Element and text location data:

· · · · ·

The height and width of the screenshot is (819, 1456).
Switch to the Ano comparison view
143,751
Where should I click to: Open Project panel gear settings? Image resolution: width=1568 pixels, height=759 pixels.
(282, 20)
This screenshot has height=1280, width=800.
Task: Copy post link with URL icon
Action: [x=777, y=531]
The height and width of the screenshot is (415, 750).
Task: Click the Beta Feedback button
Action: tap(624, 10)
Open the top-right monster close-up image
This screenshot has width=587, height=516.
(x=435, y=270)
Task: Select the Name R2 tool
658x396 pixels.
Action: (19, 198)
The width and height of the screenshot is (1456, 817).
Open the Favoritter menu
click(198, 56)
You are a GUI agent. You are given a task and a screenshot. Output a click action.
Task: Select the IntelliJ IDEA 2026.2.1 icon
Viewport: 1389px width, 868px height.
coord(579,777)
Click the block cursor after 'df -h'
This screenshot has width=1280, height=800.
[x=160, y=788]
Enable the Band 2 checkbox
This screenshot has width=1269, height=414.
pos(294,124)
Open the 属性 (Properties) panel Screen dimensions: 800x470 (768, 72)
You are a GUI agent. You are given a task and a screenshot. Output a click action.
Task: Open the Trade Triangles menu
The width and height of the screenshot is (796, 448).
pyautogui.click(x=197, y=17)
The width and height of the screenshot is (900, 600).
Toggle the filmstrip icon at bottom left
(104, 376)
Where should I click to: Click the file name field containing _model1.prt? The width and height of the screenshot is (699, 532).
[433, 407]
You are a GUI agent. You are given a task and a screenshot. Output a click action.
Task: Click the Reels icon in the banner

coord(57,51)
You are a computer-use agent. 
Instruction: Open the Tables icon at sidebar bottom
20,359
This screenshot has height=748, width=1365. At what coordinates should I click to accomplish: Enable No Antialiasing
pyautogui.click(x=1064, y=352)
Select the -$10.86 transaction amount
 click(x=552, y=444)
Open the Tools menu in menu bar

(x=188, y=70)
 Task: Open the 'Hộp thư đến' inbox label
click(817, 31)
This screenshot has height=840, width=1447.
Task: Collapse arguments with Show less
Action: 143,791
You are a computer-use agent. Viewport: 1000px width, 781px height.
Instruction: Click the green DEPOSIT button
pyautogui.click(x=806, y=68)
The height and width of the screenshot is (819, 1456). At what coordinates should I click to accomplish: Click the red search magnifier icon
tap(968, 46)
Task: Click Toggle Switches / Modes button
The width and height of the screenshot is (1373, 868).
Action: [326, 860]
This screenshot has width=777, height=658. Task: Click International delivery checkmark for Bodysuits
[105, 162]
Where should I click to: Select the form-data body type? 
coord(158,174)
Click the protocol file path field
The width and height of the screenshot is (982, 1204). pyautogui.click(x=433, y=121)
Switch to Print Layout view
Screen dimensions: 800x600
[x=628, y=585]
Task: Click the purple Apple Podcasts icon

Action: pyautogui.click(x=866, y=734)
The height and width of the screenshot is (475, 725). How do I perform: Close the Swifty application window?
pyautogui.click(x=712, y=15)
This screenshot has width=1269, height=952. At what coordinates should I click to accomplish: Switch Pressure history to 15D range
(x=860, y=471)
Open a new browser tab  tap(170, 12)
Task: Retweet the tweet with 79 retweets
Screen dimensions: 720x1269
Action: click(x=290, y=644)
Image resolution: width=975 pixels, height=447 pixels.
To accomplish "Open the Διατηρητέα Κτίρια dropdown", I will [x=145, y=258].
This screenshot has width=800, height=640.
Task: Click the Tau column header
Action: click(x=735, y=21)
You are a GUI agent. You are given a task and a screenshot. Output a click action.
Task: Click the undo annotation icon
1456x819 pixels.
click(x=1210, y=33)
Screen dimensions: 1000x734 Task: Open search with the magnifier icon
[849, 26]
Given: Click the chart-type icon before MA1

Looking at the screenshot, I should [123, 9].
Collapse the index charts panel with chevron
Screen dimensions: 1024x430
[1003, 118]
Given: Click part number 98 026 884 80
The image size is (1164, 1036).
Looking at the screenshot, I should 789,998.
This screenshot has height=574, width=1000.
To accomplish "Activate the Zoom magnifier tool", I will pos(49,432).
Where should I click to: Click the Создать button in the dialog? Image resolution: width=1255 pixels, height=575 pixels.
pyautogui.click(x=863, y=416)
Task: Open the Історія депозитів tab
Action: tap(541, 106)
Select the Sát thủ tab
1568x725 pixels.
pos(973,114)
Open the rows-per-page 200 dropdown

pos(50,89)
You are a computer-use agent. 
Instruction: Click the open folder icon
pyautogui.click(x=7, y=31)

· · · · ·

**WRITTEN INSTRUCTION**: Can you quote the entire listing above, line for line, without changing a single character?

**SOLUTION TO THE PROBLEM**:
The height and width of the screenshot is (819, 1456).
Switch to the Ano comparison view
143,751
Where should I click to: Open Project panel gear settings? Image resolution: width=1568 pixels, height=759 pixels.
(282, 20)
This screenshot has height=1280, width=800.
Task: Copy post link with URL icon
Action: [x=777, y=531]
The height and width of the screenshot is (415, 750).
Task: Click the Beta Feedback button
Action: tap(624, 10)
Open the top-right monster close-up image
This screenshot has width=587, height=516.
(x=435, y=270)
Task: Select the Name R2 tool
658x396 pixels.
Action: (19, 198)
The width and height of the screenshot is (1456, 817).
Open the Favoritter menu
click(198, 56)
You are a GUI agent. You are given a task and a screenshot. Output a click action.
Task: Select the IntelliJ IDEA 2026.2.1 icon
Viewport: 1389px width, 868px height.
coord(579,777)
Click the block cursor after 'df -h'
This screenshot has width=1280, height=800.
[x=160, y=788]
Enable the Band 2 checkbox
This screenshot has width=1269, height=414.
pos(294,124)
Open the 属性 (Properties) panel Screen dimensions: 800x470 (768, 72)
You are a GUI agent. You are given a task and a screenshot. Output a click action.
Task: Open the Trade Triangles menu
The width and height of the screenshot is (796, 448).
pyautogui.click(x=197, y=17)
The width and height of the screenshot is (900, 600).
Toggle the filmstrip icon at bottom left
(104, 376)
Where should I click to: Click the file name field containing _model1.prt? The width and height of the screenshot is (699, 532).
[433, 407]
You are a GUI agent. You are given a task and a screenshot. Output a click action.
Task: Click the Reels icon in the banner

coord(57,51)
You are a computer-use agent. 
Instruction: Open the Tables icon at sidebar bottom
20,359
This screenshot has height=748, width=1365. At what coordinates should I click to accomplish: Enable No Antialiasing
pyautogui.click(x=1064, y=352)
Select the -$10.86 transaction amount
 click(x=552, y=444)
Open the Tools menu in menu bar

(x=188, y=70)
 Task: Open the 'Hộp thư đến' inbox label
click(817, 31)
This screenshot has height=840, width=1447.
Task: Collapse arguments with Show less
Action: 143,791
You are a computer-use agent. Viewport: 1000px width, 781px height.
Instruction: Click the green DEPOSIT button
pyautogui.click(x=806, y=68)
The height and width of the screenshot is (819, 1456). At what coordinates should I click to accomplish: Click the red search magnifier icon
tap(968, 46)
Task: Click Toggle Switches / Modes button
The width and height of the screenshot is (1373, 868).
Action: [326, 860]
This screenshot has width=777, height=658. Task: Click International delivery checkmark for Bodysuits
[105, 162]
Where should I click to: Select the form-data body type? 
coord(158,174)
Click the protocol file path field
The width and height of the screenshot is (982, 1204). pyautogui.click(x=433, y=121)
Switch to Print Layout view
Screen dimensions: 800x600
[x=628, y=585]
Task: Click the purple Apple Podcasts icon

Action: pyautogui.click(x=866, y=734)
The height and width of the screenshot is (475, 725). How do I perform: Close the Swifty application window?
pyautogui.click(x=712, y=15)
This screenshot has width=1269, height=952. At what coordinates should I click to accomplish: Switch Pressure history to 15D range
(x=860, y=471)
Open a new browser tab  tap(170, 12)
Task: Retweet the tweet with 79 retweets
Screen dimensions: 720x1269
Action: click(x=290, y=644)
Image resolution: width=975 pixels, height=447 pixels.
To accomplish "Open the Διατηρητέα Κτίρια dropdown", I will [x=145, y=258].
This screenshot has width=800, height=640.
Task: Click the Tau column header
Action: click(x=735, y=21)
You are a GUI agent. You are given a task and a screenshot. Output a click action.
Task: Click the undo annotation icon
1456x819 pixels.
click(x=1210, y=33)
Screen dimensions: 1000x734 Task: Open search with the magnifier icon
[849, 26]
Given: Click the chart-type icon before MA1

Looking at the screenshot, I should [123, 9].
Collapse the index charts panel with chevron
Screen dimensions: 1024x430
[1003, 118]
Given: Click part number 98 026 884 80
The image size is (1164, 1036).
Looking at the screenshot, I should 789,998.
This screenshot has height=574, width=1000.
To accomplish "Activate the Zoom magnifier tool", I will pos(49,432).
Where should I click to: Click the Создать button in the dialog? Image resolution: width=1255 pixels, height=575 pixels.
pyautogui.click(x=863, y=416)
Task: Open the Історія депозитів tab
Action: tap(541, 106)
Select the Sát thủ tab
1568x725 pixels.
pos(973,114)
Open the rows-per-page 200 dropdown

pos(50,89)
You are a computer-use agent. 
Instruction: Click the open folder icon
pyautogui.click(x=7, y=31)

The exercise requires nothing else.